2) Shooter… correctement
Le numérique offre des possibilités étendues en matière de retouche. Même s’il est parfois tentant de ne pas trop réfléchir sur le moment et de remettre la réflexion à la phase d’editing (voir plus loin), attention tout de même à shooter tout de suite correctement. Non seulement c’est une bonne manière de réduire le nombre de photos ratées, mais c’est aussi une bonne manière d’accélérer le choix final en réduisant le nombre de clichés.
3) Être toujours prêt
Mon ressenti (et c’est juste un ressenti, entendons nous bien) est que certains ont tendance à arriver sur place, et se content de « prendre l’évènement en photo ». Or, chaque évènement est ponctué de micro-évènements qui méritent d’être photographiés. Dans la lignée de la méthode précédente, je ne peux que vous conseiller d’être tout le temps prêt à survenir en cas d’évènement. Être prêt, ça veut dire : objectif découvert (ou pas trop couvert), en hyperfocale au cas où le temps mis par l’AF pour s’actionner soit trop long, avec un couple vitesse/ouverture déjà ajusté décemment (le plus souvent, je suis en 400 ISO, autour de f5.6 à 1/100s avec mon 50mm f/1.4, de quoi figer l’action avec une ouverture correcte). Le top du « toujours prêt » : avoir un petit compact qui s’initialise suffisamment rapidement.
4) Shooter en RAW
On nous le rabâche à longueur de conseils, mais au début on ne voit pas trop pourquoi. Non pas qu’on ne puisse pas faire de photos réussies en JPEG, bien évidemment, mais il suffit d’une photo sauvée pour s’apercevoir que le format RAW rendra bien des services. De nos jours, les cartes sont assez rapides pour écrire les fichiers RAW sans ralentir le shooting.
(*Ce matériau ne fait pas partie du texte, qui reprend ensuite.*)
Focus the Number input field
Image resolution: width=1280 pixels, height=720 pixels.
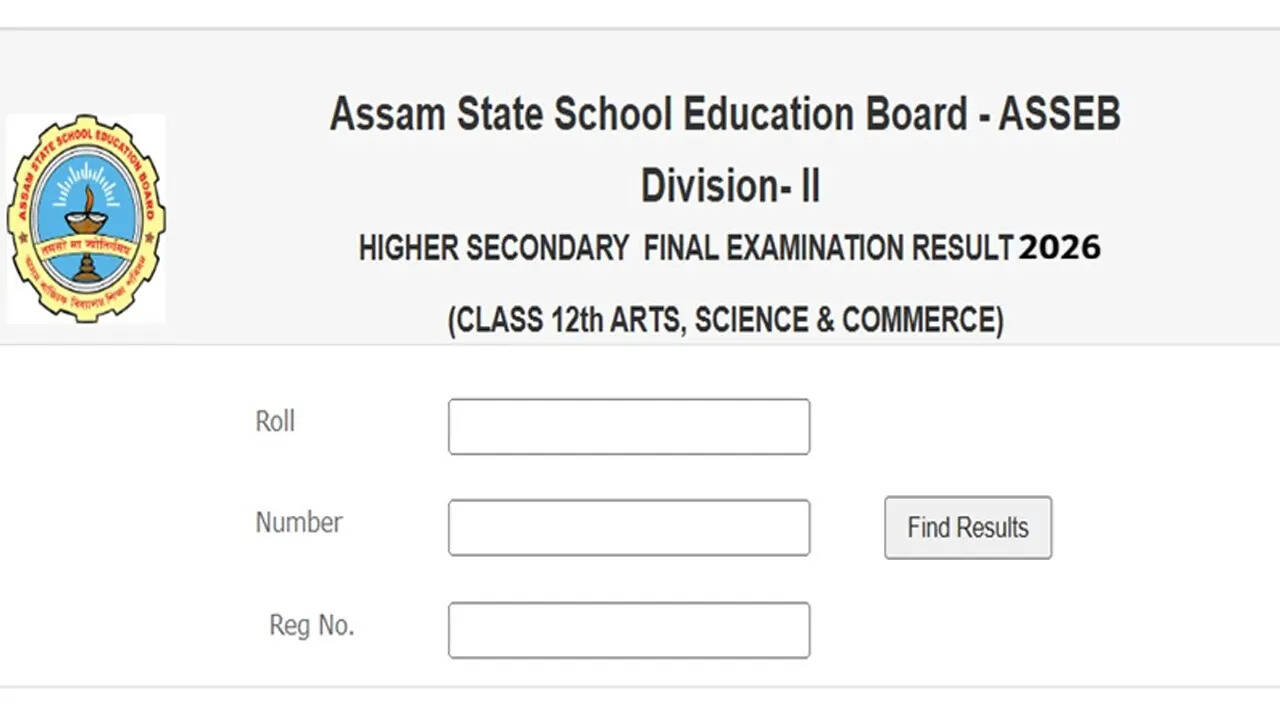(628, 528)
Donc aucune raison de s’en priver ! Notamment lors des soirées, le RAW me permet de shooter à des vitesses plus rapides, pour obtenir des photos plus nettes mais plus sombres, pour ensuite réhausser les ombres sans perdre trop de qualité. En conférence ou en évènement plus conventionnel, le RAW se rend utile en facilitant la correction des couleurs et lumières artificielles (projecteur trop violent, lumières beaucoup trop colorées…)
5) Un editing efficace
Ça y’est, j’ai pris mes photos – pas trop – et c’est le moment de se pencher sur son moniteur (correctement calibré) pour choisir et arranger ses clichés. Je ne parlerais pas ici de la retouche, elle est propre à chacun, et personnellement je n’en effectue quasiment aucune. Un petit bout de recadrage par ci par là, et quelques réglages de couleurs/netteté pas bien méchants. Le choix, en revanche, est un vrai parcours du combattant pour le grand indécis que je suis.
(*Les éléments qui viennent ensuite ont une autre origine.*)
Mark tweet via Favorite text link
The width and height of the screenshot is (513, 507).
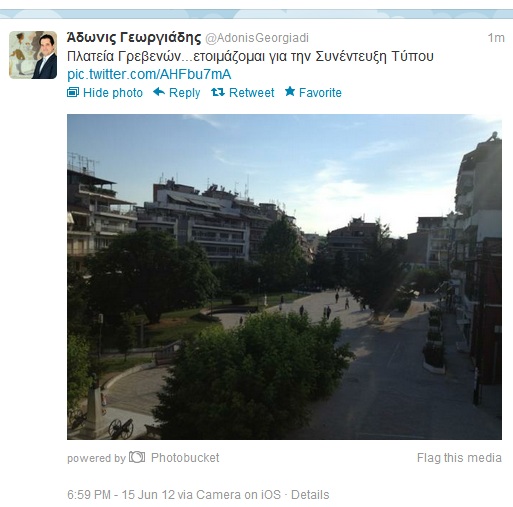pos(320,93)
Ma tendance générale est de restreindre autant que possible la sélection. Et ça commence dès la prise de vue ! (voir le point 2). Une fois les images importées dans Lightroom, je commence par un premier parcours, pour voir toutes les photos. Au 2e parcours, j’utilise les marqueurs proposés par l’outil d’Adobe pour retirer les photos visiblement ratées (trop de flou, personne avec une posture étrange…) et marquer celles que je trouve vraiment réussies. Avoir à choisir entre 2 clichés très similaires devient alors une étape récurrente et rarement facile. Il va pourtant falloir se débarrasser d’un des 2 ! Exposer le meilleur, seulement le meilleur, permettra à tout le monde de mieux percevoir l’évènement couvert et votre travail.
Conclusion
Ce que j’attends de cet article, c’est qu’il puisse éviter de vous contenter du « je déclenche, je publie« , avec comme sujet « Michel au début de son discours, Michel au milieu de son discours, Michel à la fin de son discours ». La démarche – personnelle – décrite ici ne relate que mon « mode de déclenchement ». Parallèlement à cela viennent bien sûr se greffer bien d’autres règles du photo-journalisme ou de la photographie (trouver un angle pour le sujet traité, une démarche artistique, etc.). Je pourrais vous quitter par un vilain « vous faîtes ce que vous voulez », mais je préfère finir en vous invitant à expérimenter ne serait-ce qu’une fois cette démarche lors de votre prochain évènement.